— START OF Listed records —

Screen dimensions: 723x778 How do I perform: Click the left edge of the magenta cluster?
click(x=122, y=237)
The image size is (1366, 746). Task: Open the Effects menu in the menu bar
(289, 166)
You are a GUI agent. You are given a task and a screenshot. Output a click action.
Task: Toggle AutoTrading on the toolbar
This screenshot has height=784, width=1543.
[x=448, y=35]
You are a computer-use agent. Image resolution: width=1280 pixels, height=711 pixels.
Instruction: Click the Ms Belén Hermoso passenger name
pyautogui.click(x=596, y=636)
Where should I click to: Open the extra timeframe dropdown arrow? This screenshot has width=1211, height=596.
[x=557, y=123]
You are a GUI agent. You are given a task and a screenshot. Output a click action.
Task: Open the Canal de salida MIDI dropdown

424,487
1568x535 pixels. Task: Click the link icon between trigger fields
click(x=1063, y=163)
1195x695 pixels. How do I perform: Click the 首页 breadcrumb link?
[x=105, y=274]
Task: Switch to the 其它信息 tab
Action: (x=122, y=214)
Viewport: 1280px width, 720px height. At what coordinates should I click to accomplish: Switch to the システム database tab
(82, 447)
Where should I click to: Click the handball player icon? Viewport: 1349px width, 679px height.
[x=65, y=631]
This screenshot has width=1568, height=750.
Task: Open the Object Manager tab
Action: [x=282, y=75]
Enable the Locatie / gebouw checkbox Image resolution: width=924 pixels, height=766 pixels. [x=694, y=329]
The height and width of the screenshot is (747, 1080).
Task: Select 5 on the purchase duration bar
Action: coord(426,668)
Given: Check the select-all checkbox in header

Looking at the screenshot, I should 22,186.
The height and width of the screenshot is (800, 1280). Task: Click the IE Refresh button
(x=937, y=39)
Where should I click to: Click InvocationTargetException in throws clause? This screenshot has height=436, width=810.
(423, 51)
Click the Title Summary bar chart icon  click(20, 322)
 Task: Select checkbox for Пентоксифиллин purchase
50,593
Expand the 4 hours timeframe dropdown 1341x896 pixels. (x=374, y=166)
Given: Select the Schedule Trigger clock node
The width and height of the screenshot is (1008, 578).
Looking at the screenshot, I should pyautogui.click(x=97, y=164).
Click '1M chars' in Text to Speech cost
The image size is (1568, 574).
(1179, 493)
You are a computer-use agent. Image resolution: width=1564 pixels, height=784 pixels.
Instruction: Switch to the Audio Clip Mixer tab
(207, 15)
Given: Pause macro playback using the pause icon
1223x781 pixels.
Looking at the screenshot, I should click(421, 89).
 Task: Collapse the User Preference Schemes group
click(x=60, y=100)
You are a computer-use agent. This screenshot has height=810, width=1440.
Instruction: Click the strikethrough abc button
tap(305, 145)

— END OF Listed records —

» **Goal**
Return every line from the material above that contains the word "Open".

» **Exercise output**
The image size is (1366, 746). Task: Open the Effects menu in the menu bar
Where should I click to: Open the extra timeframe dropdown arrow? This screenshot has width=1211, height=596.
Task: Open the Canal de salida MIDI dropdown
Task: Open the Object Manager tab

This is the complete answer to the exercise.